The Moist Factor Five Hundred cake was in the oven and the bowl of my grandfather’s famous mustard glaze I’d mixed together was fermenting in the fridge ready to put on the pork tenderloin which would go into the oven after the cakes came out.

I sensed movement and my head came up from chopping to see Tate walking through the dining room toward the kitchen, a drill in one hand, the handle of a toolbox in the other. I was so busy chopping, I hadn’t noticed I wasn’t hearing the drill anymore. His eyes came to me, I smiled at him, his face got soft in a warm way when he caught my smile and he walked right through the kitchen to the hallway leading to the garage.

I stared after him long after he disappeared.

I didn’t think I’d ever seen his face get soft like that but I figured I didn’t because it was definitely a look I’d never forget seeing.

I pulled myself together, dropped the knife, wiped my hands on a towel and walked to the bedroom.

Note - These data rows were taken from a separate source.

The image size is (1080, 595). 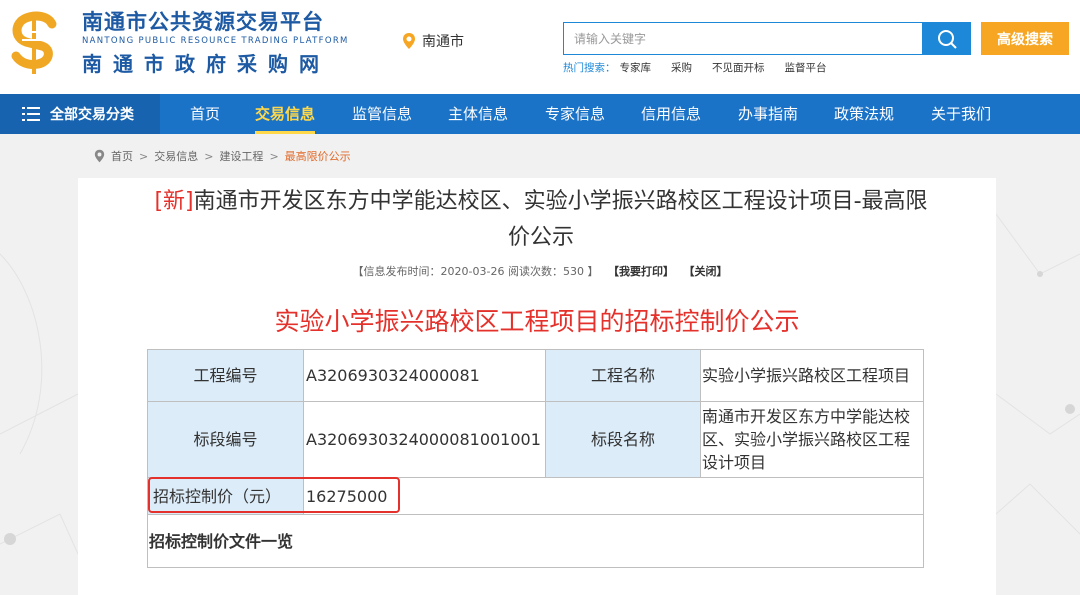 I want to click on bid-price-documents-heading: 招标控制价文件一览, so click(x=536, y=541).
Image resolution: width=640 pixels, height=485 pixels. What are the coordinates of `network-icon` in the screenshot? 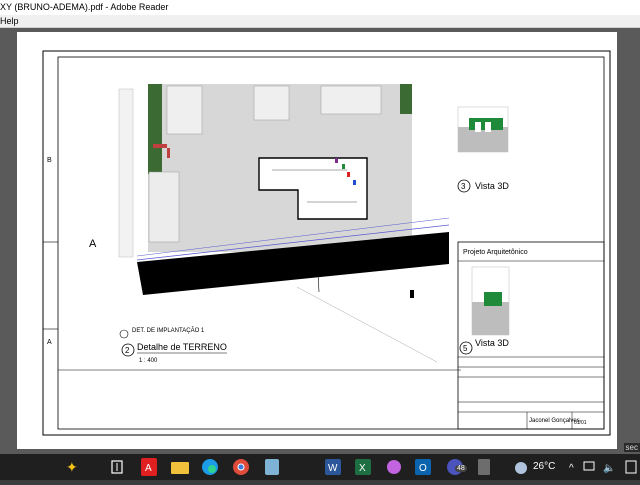 It's located at (589, 466).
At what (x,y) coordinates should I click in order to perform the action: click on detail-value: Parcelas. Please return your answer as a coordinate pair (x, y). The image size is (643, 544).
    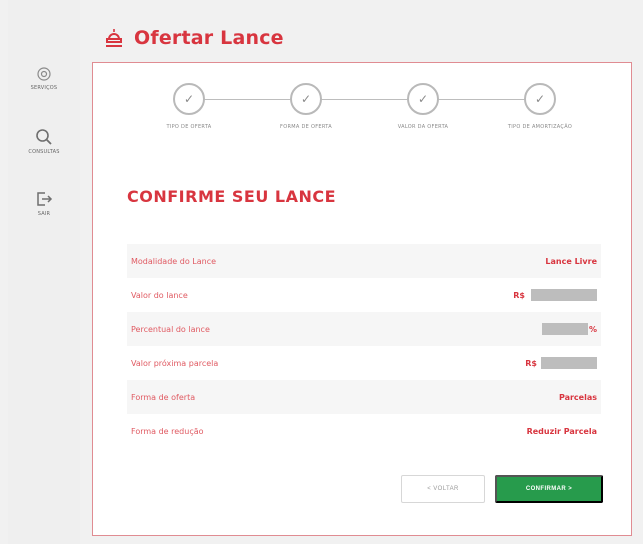
    Looking at the image, I should click on (578, 397).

The curtains were up. They were to-the-floor, dark denim with loops at the top that were hooked over rusty-looking thin, square rods that had killer jagged ends. Tate had two big windows in his bedroom, one facing the front of the house, one the side, the bathroom and walk-in closet took the back of the room. The curtains transformed it. The new sheets and comforter were one thing but the curtains offered a big slash of color, giving the room personality, making it homier and making the big room seem almost cozy.

All the room needed now was a paint job (the walls were a little tired and I thought a nice, warm, pale blue would be awesome, maybe with a terracotta accent wall); blinds (because with those dark curtains closed, it would be a blackout situation); and some pictures on the walls.

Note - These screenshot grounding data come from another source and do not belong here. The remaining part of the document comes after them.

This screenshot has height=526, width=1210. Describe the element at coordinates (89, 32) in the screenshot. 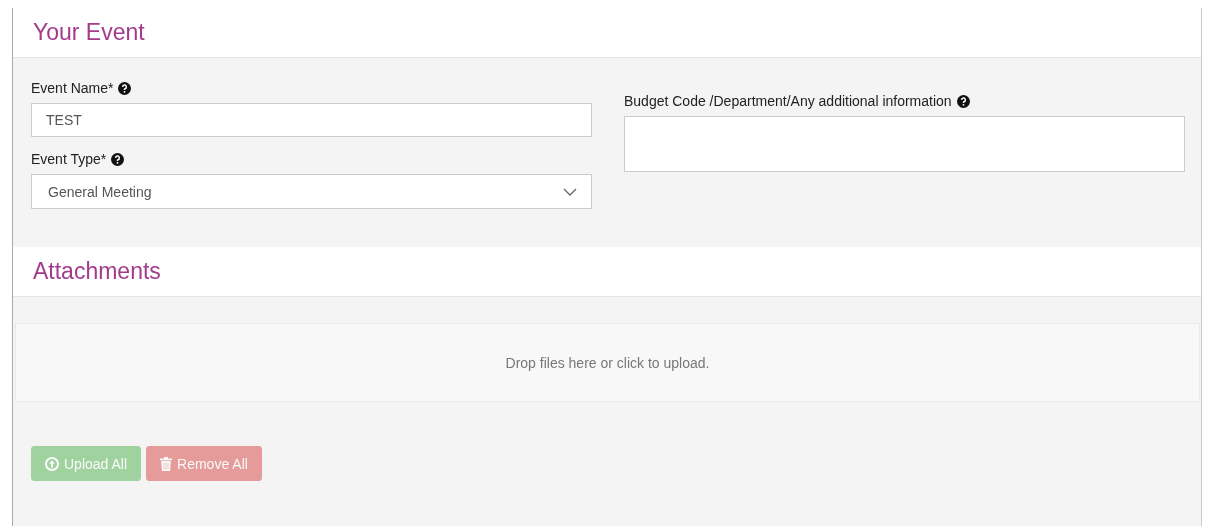

I see `section-title: Your Event` at that location.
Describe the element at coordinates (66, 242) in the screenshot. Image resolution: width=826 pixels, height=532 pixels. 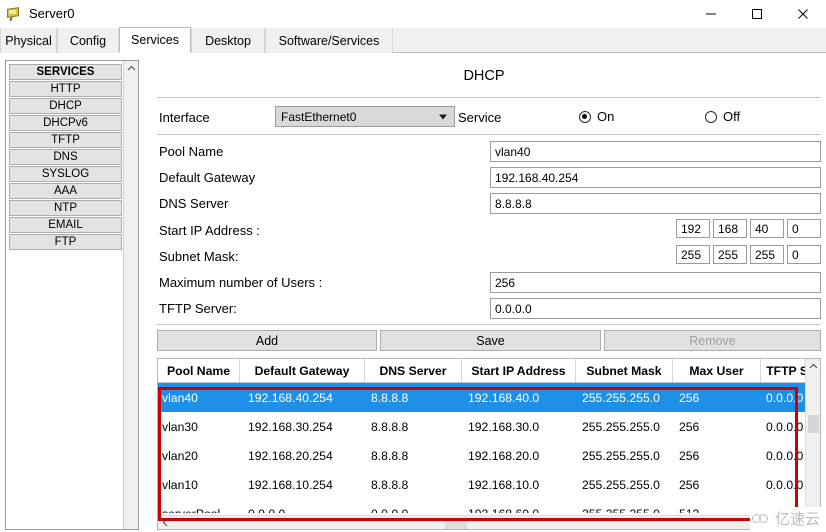
I see `sidebar-item-ftp: FTP` at that location.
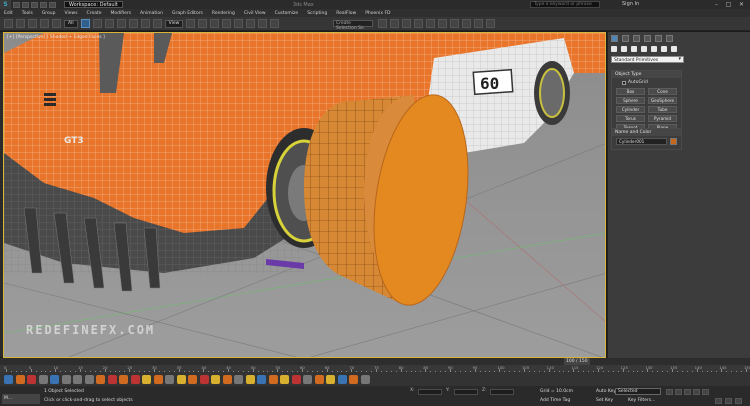 Image resolution: width=750 pixels, height=406 pixels. Describe the element at coordinates (646, 74) in the screenshot. I see `object-type-header: Object Type` at that location.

And I knew exactly what picture would be perfect.

I’d seen it through the window of one of the biker shops in town. A large frame around which was a sepia photo of two bikers riding side by side into town. There was no one on the straight road for as far as the eye could see except those bikers, they had their backs to the camera and to their side was the sign that was still there that read “Welcome to Carnal”. Even though the bikes were older, the picture taken probably decades ago, the long Main Street of Carnal lay in front of the bikers and it didn’t look much different. When I’d spied it, I’d stopped and studied it through the shop window. It was awesome and it would be perfect over Tate’s bed.

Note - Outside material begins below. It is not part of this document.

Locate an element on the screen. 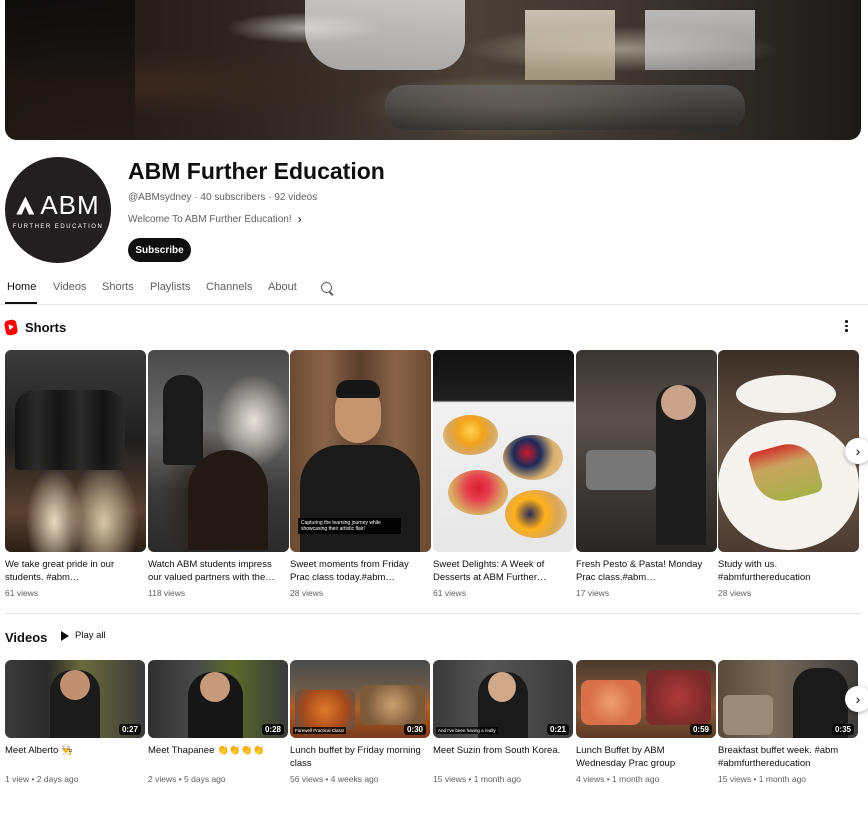 The height and width of the screenshot is (820, 868). video-title: Lunch Buffet by ABM Wednesday Prac group is located at coordinates (646, 757).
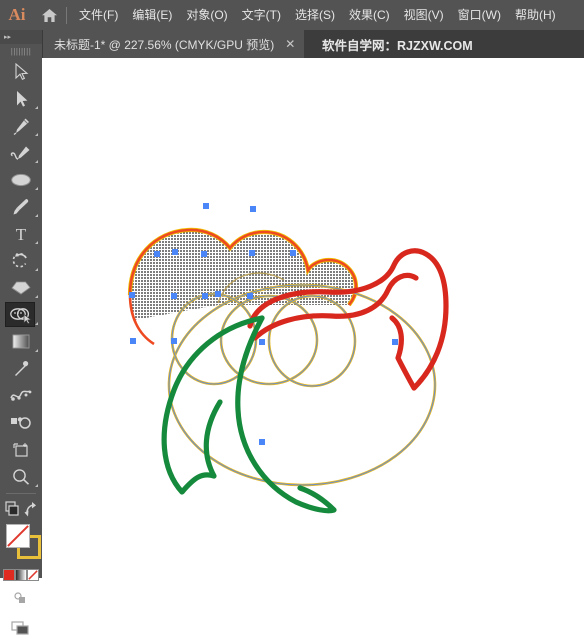 This screenshot has height=643, width=584. I want to click on symbol-sprayer-tool, so click(21, 422).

Buster pranced in and jumped up on the bed. She stood there, blinking at me, her tail swishing then she blinked at the curtains at the window facing the bed that had a view out the front of the house. Then she collapsed on a flank, stretched out her other flank and delicately licked her foot.

I decided to take that as approval.

Tate sauntered in.

“They look great,” I told him.

“Yeah,” he agreed, coming to stand by me.

I twisted my head to look up at him. “Now you need some venetian blinds,” I informed him. “Just in case you don’t want blackout conditions but still want to mute the light.”